> [Task] Each line of the listing below that includes "avatar" should be reported.

* * * * * * *

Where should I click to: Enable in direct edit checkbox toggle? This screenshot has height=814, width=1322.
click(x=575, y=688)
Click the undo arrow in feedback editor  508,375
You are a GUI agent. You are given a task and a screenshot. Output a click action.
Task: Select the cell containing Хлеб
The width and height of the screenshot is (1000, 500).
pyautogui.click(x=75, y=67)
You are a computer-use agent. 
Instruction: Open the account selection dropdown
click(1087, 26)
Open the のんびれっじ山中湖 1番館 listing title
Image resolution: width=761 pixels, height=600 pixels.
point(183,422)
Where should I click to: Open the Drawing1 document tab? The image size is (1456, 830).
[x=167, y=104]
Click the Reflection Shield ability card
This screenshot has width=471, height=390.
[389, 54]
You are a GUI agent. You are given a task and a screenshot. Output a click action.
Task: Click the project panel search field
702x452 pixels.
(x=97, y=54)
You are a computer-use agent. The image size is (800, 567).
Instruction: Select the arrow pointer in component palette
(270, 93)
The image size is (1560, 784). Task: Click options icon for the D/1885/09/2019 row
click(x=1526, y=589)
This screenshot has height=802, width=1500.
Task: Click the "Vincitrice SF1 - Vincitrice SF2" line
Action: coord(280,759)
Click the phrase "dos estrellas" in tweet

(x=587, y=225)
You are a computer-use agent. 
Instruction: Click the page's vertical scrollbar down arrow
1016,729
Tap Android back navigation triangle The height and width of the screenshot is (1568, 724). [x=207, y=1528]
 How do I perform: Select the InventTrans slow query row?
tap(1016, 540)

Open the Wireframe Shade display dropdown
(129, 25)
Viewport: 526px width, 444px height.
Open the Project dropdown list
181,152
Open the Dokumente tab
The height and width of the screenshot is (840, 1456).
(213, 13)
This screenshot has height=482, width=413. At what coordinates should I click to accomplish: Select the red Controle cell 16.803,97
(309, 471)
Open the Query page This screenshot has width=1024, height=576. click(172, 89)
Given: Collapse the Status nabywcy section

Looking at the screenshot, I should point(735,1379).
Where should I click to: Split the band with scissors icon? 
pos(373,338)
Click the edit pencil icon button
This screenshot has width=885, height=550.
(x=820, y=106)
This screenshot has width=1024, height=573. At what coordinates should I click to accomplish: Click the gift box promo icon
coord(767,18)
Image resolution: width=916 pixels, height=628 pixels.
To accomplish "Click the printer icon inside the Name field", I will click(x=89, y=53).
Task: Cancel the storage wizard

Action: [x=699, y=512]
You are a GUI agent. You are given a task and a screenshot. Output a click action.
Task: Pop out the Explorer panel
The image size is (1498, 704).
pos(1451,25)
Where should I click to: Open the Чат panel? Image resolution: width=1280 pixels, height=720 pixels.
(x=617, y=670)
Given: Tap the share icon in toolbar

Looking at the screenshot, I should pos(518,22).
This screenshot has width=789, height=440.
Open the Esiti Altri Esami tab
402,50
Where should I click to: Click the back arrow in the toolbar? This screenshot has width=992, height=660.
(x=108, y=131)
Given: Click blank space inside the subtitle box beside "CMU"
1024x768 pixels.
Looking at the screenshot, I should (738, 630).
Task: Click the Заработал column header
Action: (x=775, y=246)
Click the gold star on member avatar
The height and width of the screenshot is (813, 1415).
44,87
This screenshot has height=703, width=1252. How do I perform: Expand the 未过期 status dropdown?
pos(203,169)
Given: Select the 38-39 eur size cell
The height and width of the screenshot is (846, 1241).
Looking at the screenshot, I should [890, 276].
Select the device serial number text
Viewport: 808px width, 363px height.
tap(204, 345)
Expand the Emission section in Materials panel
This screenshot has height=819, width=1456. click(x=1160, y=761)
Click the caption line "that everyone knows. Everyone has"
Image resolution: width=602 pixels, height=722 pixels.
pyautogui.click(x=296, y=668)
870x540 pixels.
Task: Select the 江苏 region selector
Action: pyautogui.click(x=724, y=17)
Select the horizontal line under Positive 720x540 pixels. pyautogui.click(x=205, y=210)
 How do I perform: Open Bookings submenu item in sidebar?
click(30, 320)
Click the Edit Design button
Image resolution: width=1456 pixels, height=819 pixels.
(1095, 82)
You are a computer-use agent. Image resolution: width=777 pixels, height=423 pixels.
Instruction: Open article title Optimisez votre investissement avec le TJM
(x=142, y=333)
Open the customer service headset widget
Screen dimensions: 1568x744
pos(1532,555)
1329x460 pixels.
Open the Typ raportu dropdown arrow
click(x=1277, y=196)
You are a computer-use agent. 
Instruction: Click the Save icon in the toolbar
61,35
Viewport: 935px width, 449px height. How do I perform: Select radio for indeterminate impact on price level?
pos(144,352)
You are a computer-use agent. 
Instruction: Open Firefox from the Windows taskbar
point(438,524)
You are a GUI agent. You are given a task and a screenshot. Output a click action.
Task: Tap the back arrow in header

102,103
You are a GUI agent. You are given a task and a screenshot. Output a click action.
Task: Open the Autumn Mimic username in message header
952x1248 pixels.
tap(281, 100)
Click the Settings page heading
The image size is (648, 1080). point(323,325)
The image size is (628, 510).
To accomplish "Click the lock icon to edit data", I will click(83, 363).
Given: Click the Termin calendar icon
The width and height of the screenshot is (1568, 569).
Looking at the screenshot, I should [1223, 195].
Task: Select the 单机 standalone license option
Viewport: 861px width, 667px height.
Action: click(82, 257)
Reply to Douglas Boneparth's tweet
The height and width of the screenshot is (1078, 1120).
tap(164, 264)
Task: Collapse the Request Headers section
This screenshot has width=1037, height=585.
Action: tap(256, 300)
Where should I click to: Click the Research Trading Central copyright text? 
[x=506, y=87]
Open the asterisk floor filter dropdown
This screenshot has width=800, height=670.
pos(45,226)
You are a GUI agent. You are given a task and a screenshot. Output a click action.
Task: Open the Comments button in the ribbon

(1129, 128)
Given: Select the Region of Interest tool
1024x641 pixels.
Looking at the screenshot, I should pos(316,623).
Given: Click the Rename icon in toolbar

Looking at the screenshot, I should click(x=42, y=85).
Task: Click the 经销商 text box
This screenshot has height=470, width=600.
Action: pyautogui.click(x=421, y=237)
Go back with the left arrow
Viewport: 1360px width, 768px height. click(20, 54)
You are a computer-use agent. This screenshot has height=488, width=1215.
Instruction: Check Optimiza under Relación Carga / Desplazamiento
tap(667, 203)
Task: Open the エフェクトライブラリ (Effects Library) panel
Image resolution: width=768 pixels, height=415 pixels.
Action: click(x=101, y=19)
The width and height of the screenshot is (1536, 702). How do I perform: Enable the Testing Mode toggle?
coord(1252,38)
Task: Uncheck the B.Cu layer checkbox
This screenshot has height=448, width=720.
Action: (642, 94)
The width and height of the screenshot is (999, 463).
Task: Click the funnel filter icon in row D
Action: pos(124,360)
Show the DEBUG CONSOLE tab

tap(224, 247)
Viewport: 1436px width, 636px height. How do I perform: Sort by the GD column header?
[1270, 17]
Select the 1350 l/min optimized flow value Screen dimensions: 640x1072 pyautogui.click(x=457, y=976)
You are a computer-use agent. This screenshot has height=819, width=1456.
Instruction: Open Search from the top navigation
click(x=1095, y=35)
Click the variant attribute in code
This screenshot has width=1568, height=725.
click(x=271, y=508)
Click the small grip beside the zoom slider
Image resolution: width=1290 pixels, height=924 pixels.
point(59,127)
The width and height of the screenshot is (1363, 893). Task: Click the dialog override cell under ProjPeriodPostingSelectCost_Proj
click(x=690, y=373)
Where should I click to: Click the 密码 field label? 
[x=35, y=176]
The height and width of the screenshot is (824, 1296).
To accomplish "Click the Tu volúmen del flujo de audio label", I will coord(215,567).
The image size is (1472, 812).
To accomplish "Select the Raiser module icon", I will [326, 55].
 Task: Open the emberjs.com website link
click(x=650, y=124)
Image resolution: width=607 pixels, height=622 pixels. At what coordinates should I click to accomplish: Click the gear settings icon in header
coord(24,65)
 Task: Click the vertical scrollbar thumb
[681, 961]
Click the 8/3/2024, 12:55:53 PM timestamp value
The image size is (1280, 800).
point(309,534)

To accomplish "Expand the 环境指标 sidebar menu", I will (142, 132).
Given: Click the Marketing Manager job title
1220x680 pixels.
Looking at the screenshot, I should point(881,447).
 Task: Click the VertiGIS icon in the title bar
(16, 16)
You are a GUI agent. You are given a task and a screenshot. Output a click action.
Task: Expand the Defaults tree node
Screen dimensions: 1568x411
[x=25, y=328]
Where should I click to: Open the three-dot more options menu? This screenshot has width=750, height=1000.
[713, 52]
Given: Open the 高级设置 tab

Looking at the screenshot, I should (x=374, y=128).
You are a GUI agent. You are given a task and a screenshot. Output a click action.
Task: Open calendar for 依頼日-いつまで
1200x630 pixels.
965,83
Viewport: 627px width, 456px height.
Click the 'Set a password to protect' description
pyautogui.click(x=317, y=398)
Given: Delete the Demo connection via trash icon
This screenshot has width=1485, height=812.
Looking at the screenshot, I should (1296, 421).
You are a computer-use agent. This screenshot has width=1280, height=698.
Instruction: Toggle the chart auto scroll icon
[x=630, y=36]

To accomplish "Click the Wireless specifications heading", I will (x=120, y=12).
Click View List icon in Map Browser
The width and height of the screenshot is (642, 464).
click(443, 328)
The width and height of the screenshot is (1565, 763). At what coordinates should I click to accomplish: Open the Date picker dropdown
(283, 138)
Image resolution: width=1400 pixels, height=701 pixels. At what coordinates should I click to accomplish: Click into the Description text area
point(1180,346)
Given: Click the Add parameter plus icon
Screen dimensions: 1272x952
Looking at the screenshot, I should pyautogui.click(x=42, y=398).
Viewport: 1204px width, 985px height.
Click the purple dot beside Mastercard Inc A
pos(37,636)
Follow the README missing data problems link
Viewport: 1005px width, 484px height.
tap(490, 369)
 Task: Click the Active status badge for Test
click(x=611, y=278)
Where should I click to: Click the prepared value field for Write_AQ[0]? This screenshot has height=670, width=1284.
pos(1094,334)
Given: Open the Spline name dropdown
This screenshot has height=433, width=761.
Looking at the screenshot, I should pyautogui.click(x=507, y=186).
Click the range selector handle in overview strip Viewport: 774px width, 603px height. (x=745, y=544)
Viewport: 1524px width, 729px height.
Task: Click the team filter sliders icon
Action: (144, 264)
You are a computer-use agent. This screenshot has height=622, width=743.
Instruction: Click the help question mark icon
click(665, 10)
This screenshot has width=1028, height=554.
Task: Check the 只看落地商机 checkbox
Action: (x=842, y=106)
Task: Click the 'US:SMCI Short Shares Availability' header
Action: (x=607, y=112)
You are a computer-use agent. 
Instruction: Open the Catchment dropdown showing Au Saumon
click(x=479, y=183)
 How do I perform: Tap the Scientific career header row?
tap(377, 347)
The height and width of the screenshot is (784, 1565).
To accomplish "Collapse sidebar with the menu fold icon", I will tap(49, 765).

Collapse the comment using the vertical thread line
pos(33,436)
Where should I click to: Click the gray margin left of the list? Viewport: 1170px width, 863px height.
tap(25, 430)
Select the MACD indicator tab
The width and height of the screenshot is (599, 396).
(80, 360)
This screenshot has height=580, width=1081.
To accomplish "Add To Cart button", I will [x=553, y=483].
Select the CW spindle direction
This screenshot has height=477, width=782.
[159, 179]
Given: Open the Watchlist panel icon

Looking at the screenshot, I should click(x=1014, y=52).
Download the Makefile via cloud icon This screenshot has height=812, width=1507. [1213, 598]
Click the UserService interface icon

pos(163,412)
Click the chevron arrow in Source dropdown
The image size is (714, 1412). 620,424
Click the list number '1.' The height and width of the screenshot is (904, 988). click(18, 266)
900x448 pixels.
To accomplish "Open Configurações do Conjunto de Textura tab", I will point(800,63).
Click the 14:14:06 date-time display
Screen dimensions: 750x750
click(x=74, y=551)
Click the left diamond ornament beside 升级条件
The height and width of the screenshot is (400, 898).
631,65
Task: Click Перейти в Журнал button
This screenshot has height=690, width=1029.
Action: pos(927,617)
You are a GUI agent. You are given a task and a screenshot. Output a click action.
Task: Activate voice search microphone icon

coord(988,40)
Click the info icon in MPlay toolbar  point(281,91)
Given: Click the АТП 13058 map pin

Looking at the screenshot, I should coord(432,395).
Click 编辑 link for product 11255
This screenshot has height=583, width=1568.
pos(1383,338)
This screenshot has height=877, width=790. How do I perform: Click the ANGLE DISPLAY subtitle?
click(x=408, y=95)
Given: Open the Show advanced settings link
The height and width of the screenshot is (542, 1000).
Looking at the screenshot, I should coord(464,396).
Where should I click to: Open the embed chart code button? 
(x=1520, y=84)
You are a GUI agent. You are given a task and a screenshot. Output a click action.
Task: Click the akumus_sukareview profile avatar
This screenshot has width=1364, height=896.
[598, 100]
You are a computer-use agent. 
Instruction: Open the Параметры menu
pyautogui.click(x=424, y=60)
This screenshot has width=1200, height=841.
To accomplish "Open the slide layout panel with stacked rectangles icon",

* * * * * * *

> [Exercise output]
Click the gold star on member avatar
Task: Click the akumus_sukareview profile avatar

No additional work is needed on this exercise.